Full of “improper self-dealing” echoes of the pink slipped Darabont’s first action, Kirkman, fellow TWD EPs Gale Anne Hurd, David Alpert, Charles Eglee and ex-showrunner Glenn Mazzara took AMC to court in the summer of 2017 alleging that the cabler had ripped off them off too out what they were rightly due with some slight-of-hand money moves. That case is now slowly moving through state court in California, where it was formally moved at the end of last year.
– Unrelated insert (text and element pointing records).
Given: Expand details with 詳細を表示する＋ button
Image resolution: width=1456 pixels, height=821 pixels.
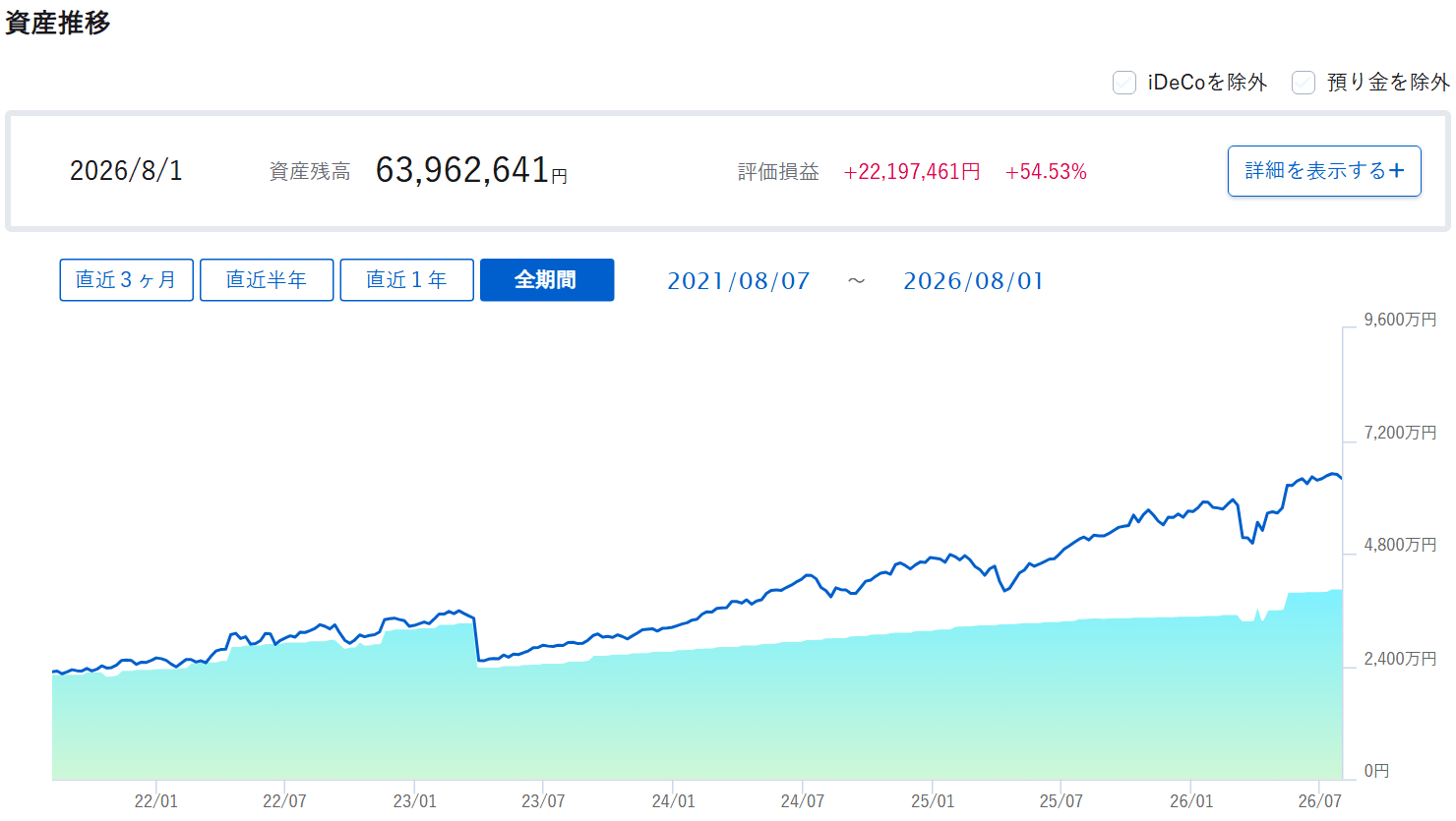Looking at the screenshot, I should (x=1324, y=171).
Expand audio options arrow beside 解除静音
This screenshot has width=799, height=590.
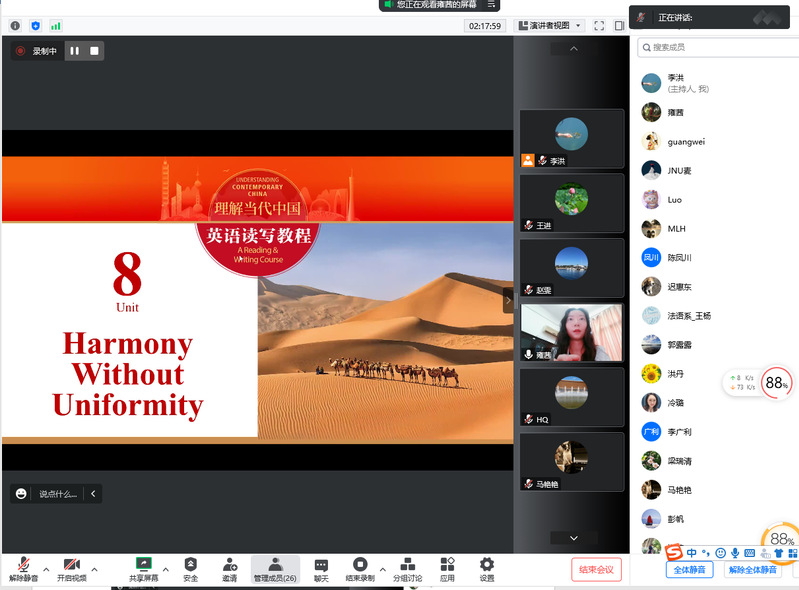click(46, 569)
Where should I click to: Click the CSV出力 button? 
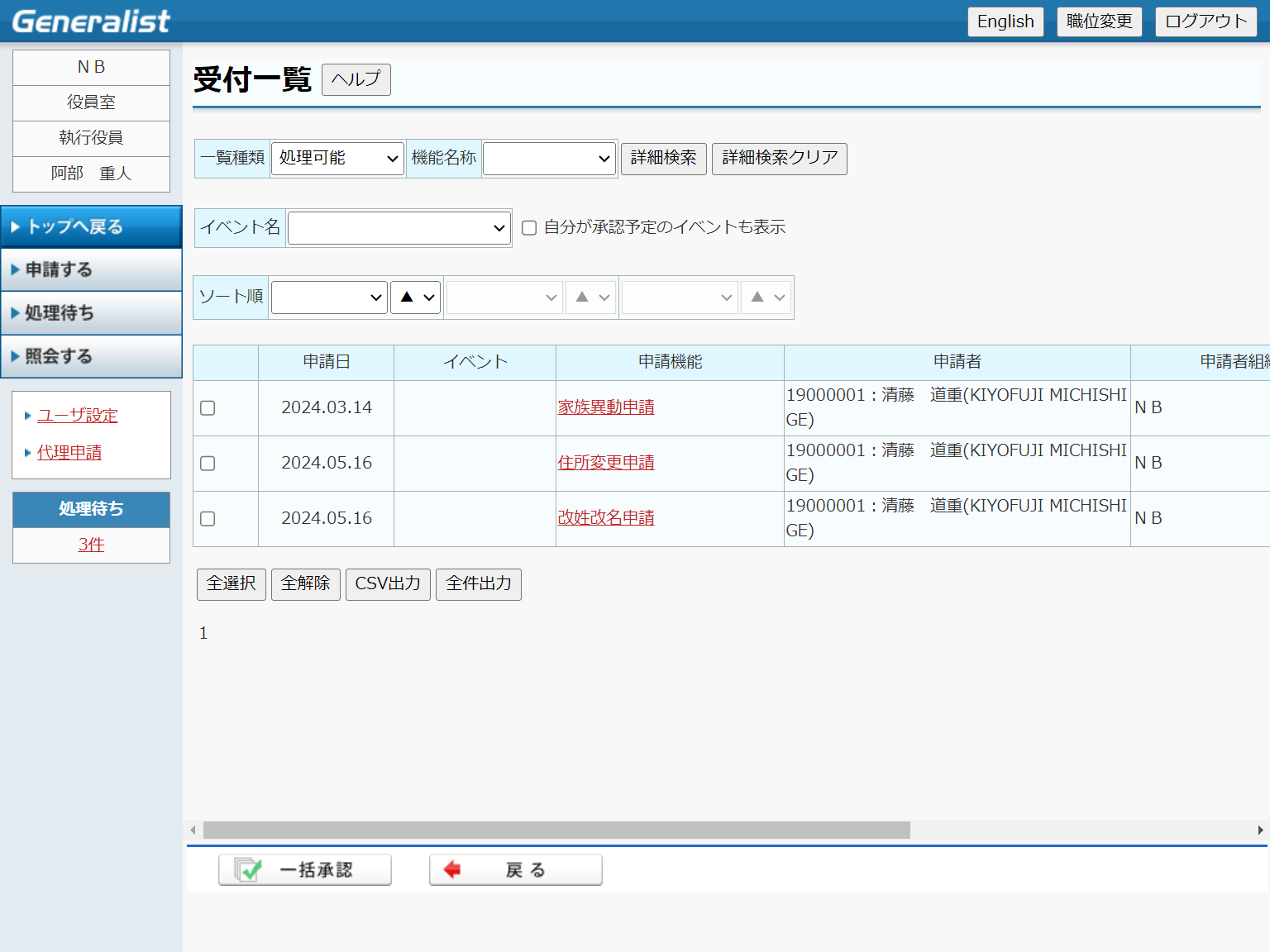[x=388, y=584]
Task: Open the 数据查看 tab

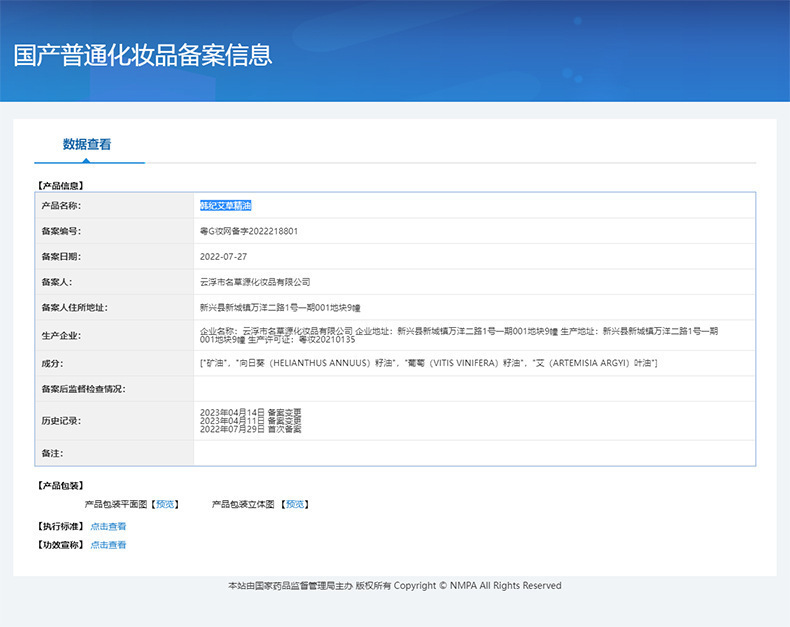Action: pyautogui.click(x=87, y=145)
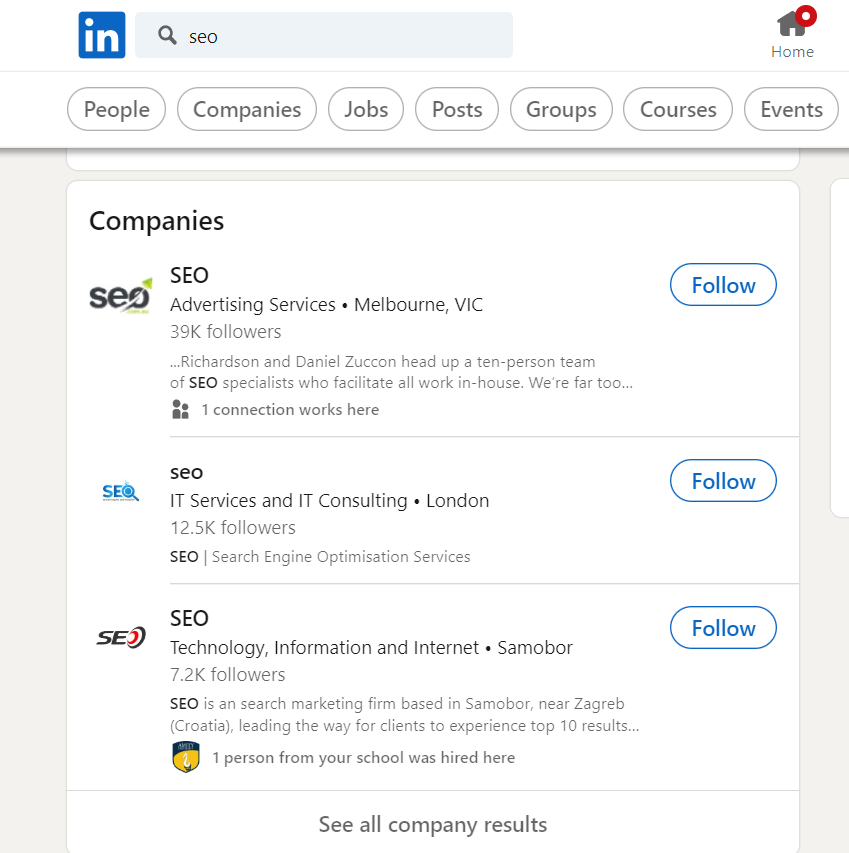Click the seo London company logo

coord(120,491)
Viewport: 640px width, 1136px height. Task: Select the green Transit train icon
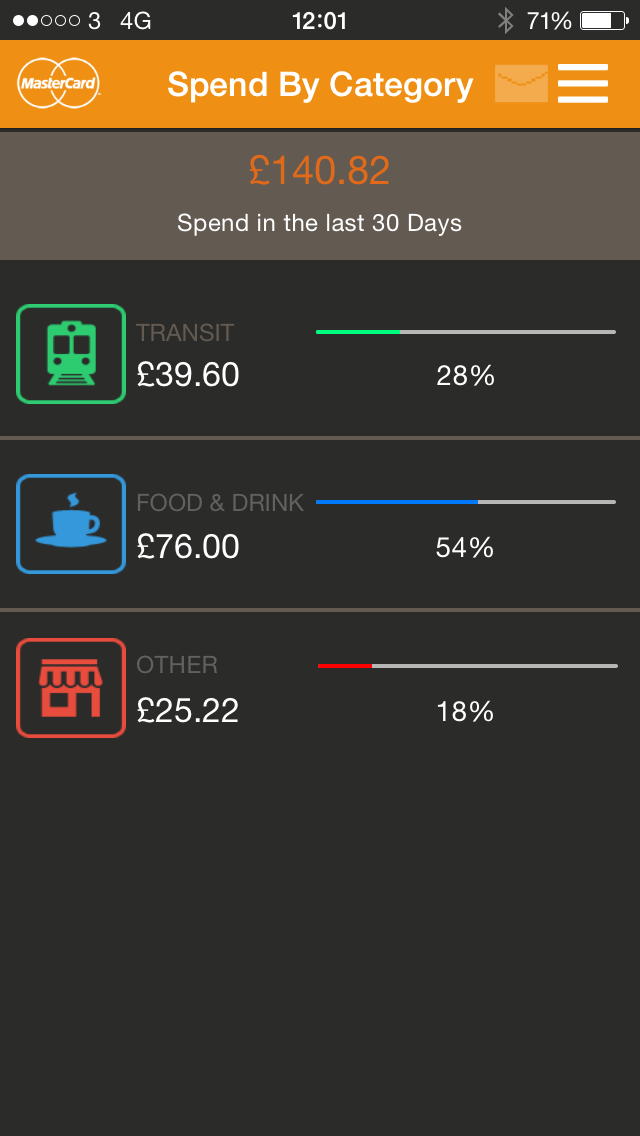[x=71, y=354]
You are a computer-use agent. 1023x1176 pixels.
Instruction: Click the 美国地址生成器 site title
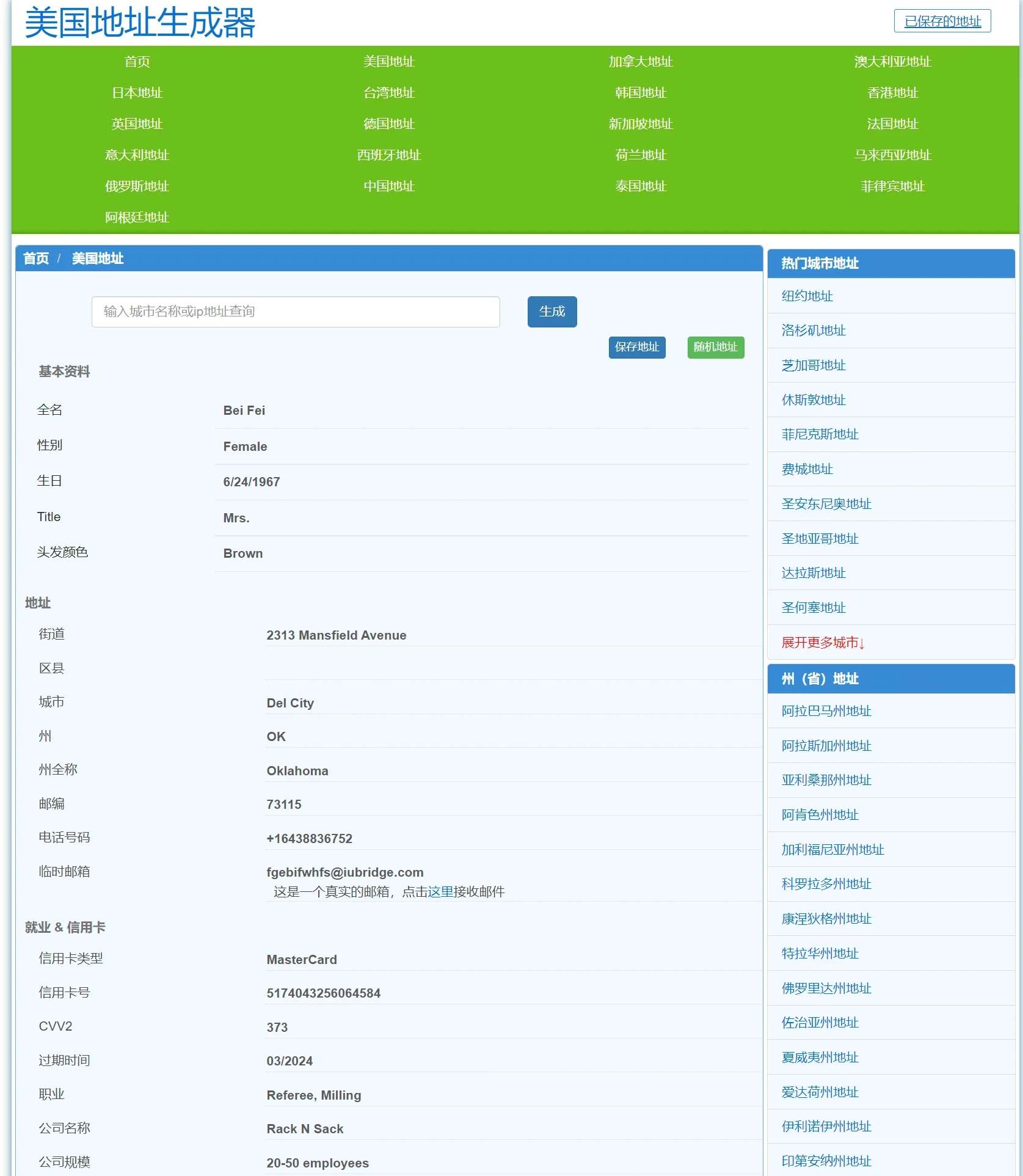point(140,23)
“Other profit participants for The Walking Dead—several of whom have also sued Defendants—have conducted their own audits of Defendants’ accounting practices,” today’s letter to Justice Bransten spotlights. “Defendants contend that the other profit participants’ audit reports are not relevant to Plaintiffs’ claims in this action,” the wide ranging but relatively short letter also states. “If these audit reports reveal that Defendants provided certain materials to other profit participants’ auditors, but arbitrarily refused to provide the same materials to Plaintiffs’ auditors, these audit reports would also support Plaintiffs’ claims that Defendants obstructed Plaintiffs’ audit. The audit reports for the other profit participants should be produced to Plaintiffs.”

In the January launched case, the lawyers for Darabont and CAA said that AMC “attempted to hide evidence related to its self-dealing from Plaintiffs during discovery in the pending litigation.”

Looks like for all the years, motions, hearings, filings and name-calling, at least one side thinks not much has changed over the past few months. Expect AMC’s main lawyer Snyder to formally respond on the docket before the October 30 hearing and then more of the same from both sides, again.